## [Work required]
Give each of the entries below as a Markdown table with the columns "Number" and "Entry", one nonblank line per row, and skip the blank lines.
>> begin Information given
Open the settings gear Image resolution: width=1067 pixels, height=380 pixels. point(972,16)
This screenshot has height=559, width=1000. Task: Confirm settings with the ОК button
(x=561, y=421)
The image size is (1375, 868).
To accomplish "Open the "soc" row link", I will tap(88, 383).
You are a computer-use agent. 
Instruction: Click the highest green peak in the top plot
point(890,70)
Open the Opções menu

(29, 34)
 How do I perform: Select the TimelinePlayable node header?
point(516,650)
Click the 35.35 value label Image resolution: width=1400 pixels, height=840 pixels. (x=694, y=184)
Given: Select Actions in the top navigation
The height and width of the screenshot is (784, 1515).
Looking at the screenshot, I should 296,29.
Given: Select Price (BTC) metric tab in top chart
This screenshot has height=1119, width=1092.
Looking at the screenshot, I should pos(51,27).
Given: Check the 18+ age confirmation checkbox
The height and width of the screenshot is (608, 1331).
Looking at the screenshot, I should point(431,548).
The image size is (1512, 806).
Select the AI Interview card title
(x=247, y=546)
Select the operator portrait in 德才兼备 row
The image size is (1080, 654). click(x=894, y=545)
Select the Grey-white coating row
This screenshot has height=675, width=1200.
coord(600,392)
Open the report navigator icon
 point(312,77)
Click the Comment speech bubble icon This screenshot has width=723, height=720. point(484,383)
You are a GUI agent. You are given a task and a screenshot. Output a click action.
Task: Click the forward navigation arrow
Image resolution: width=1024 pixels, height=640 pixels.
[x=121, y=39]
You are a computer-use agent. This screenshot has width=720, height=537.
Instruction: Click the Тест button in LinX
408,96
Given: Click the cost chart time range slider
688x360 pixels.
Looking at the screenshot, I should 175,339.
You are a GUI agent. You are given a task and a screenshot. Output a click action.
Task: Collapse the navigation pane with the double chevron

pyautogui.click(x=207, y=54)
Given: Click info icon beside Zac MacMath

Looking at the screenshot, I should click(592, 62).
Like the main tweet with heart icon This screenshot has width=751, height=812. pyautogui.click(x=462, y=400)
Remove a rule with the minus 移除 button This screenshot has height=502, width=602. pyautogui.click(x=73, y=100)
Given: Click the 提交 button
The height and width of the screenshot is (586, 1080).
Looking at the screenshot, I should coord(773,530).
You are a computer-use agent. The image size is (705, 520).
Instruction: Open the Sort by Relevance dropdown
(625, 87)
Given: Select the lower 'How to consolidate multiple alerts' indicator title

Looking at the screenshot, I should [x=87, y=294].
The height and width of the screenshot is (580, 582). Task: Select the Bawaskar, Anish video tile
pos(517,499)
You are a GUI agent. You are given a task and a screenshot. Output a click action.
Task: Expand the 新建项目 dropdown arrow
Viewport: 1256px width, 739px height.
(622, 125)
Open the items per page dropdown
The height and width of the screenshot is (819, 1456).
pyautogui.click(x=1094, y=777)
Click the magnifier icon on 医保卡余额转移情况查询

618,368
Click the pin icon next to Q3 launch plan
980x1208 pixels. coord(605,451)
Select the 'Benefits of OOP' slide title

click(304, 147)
>> end Information given
## [Task result]
| Number | Entry |
|---|---|
| 1 | Open the settings gear Image resolution: width=1067 pixels, height=380 pixels. point(972,16) |
| 2 | This screenshot has height=559, width=1000. Task: Confirm settings with the ОК button |
| 3 | (x=561, y=421) |
| 4 | The image size is (1375, 868). |
| 5 | To accomplish "Open the "soc" row link", I will tap(88, 383). |
| 6 | You are a computer-use agent.  |
| 7 | Instruction: Click the highest green peak in the top plot |
| 8 | point(890,70) |
| 9 | Open the Opções menu |
| 10 | (29, 34) |
| 11 |  How do I perform: Select the TimelinePlayable node header? |
| 12 | point(516,650) |
| 13 | Click the 35.35 value label Image resolution: width=1400 pixels, height=840 pixels. (x=694, y=184) |
| 14 | Given: Select Actions in the top navigation |
| 15 | The height and width of the screenshot is (784, 1515). |
| 16 | Looking at the screenshot, I should 296,29. |
| 17 | Given: Select Price (BTC) metric tab in top chart |
| 18 | This screenshot has height=1119, width=1092. |
| 19 | Looking at the screenshot, I should pos(51,27). |
| 20 | Given: Check the 18+ age confirmation checkbox |
| 21 | The height and width of the screenshot is (608, 1331). |
| 22 | Looking at the screenshot, I should point(431,548). |
| 23 | The image size is (1512, 806). |
| 24 | Select the AI Interview card title |
| 25 | (x=247, y=546) |
| 26 | Select the operator portrait in 德才兼备 row |
| 27 | The image size is (1080, 654). click(x=894, y=545) |
| 28 | Select the Grey-white coating row |
| 29 | This screenshot has height=675, width=1200. |
| 30 | coord(600,392) |
| 31 | Open the report navigator icon |
| 32 |  point(312,77) |
| 33 | Click the Comment speech bubble icon This screenshot has width=723, height=720. point(484,383) |
| 34 | You are a GUI agent. You are given a task and a screenshot. Output a click action. |
| 35 | Task: Click the forward navigation arrow |
| 36 | Image resolution: width=1024 pixels, height=640 pixels. |
| 37 | [x=121, y=39] |
| 38 | You are a computer-use agent. This screenshot has width=720, height=537. |
| 39 | Instruction: Click the Тест button in LinX |
| 40 | 408,96 |
| 41 | Given: Click the cost chart time range slider |
| 42 | 688x360 pixels. |
| 43 | Looking at the screenshot, I should 175,339. |
| 44 | You are a GUI agent. You are given a task and a screenshot. Output a click action. |
| 45 | Task: Collapse the navigation pane with the double chevron |
| 46 | pyautogui.click(x=207, y=54) |
| 47 | Given: Click info icon beside Zac MacMath |
| 48 | Looking at the screenshot, I should click(592, 62). |
| 49 | Like the main tweet with heart icon This screenshot has width=751, height=812. pyautogui.click(x=462, y=400) |
| 50 | Remove a rule with the minus 移除 button This screenshot has height=502, width=602. pyautogui.click(x=73, y=100) |
| 51 | Given: Click the 提交 button |
| 52 | The height and width of the screenshot is (586, 1080). |
| 53 | Looking at the screenshot, I should coord(773,530). |
| 54 | You are a computer-use agent. The image size is (705, 520). |
| 55 | Instruction: Open the Sort by Relevance dropdown |
| 56 | (625, 87) |
| 57 | Given: Select the lower 'How to consolidate multiple alerts' indicator title |
| 58 | Looking at the screenshot, I should [x=87, y=294]. |
| 59 | The height and width of the screenshot is (580, 582). Task: Select the Bawaskar, Anish video tile |
| 60 | pos(517,499) |
| 61 | You are a GUI agent. You are given a task and a screenshot. Output a click action. |
| 62 | Task: Expand the 新建项目 dropdown arrow |
| 63 | Viewport: 1256px width, 739px height. |
| 64 | (622, 125) |
| 65 | Open the items per page dropdown |
| 66 | The height and width of the screenshot is (819, 1456). |
| 67 | pyautogui.click(x=1094, y=777) |
| 68 | Click the magnifier icon on 医保卡余额转移情况查询 |
| 69 | 618,368 |
| 70 | Click the pin icon next to Q3 launch plan |
| 71 | 980x1208 pixels. coord(605,451) |
| 72 | Select the 'Benefits of OOP' slide title |
| 73 | click(304, 147) |